» **Pixel coordinate grounding data**
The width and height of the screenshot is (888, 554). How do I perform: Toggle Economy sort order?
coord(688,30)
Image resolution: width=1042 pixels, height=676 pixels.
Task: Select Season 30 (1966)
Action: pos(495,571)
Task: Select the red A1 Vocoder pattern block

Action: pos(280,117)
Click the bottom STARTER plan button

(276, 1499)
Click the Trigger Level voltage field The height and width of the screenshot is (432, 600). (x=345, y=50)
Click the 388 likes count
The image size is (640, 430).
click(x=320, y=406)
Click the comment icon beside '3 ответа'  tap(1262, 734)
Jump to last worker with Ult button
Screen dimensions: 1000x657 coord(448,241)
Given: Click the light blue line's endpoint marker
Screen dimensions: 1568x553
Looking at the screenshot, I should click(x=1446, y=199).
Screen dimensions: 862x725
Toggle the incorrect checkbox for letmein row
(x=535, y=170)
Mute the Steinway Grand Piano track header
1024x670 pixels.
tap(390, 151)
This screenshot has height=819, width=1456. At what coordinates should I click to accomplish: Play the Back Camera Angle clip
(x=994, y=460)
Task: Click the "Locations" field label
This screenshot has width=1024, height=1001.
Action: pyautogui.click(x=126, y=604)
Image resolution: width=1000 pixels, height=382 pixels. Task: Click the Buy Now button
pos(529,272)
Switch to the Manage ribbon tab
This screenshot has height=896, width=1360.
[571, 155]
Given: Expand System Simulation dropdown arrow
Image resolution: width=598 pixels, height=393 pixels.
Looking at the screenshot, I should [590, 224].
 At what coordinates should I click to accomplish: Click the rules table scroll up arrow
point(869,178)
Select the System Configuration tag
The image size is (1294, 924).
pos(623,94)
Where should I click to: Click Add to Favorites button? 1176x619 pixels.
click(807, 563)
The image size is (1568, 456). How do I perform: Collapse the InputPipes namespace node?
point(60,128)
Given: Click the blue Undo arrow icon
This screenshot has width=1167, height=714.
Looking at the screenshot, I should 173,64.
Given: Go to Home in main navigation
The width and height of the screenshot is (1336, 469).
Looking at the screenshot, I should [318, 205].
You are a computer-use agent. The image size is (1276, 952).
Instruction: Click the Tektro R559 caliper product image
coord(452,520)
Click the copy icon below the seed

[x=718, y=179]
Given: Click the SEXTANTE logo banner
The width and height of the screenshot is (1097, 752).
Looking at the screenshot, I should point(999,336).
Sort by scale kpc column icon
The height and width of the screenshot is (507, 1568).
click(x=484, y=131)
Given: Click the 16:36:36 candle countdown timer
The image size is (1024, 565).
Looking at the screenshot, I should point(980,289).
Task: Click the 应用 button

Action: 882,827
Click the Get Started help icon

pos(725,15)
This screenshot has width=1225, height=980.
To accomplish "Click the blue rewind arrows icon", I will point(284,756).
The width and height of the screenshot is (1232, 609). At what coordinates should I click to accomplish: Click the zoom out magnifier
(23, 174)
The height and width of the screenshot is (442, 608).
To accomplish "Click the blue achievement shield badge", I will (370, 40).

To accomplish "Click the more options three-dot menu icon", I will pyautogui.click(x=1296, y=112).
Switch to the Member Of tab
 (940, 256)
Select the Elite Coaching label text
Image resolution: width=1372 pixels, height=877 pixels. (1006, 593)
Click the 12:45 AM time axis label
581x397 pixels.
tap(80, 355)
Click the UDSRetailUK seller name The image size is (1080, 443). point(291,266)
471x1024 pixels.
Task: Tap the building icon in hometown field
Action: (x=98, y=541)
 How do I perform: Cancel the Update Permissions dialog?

» **What this task involves**
Your task is to restate, word for word, only those lines above that fall between the line holding "Instruction: Click the" and the line holding "Sort by scale kpc column icon", inclusive.

» **Task output**
Instruction: Click the Tektro R559 caliper product image
coord(452,520)
Click the copy icon below the seed

[x=718, y=179]
Given: Click the SEXTANTE logo banner
The width and height of the screenshot is (1097, 752).
Looking at the screenshot, I should point(999,336).
Sort by scale kpc column icon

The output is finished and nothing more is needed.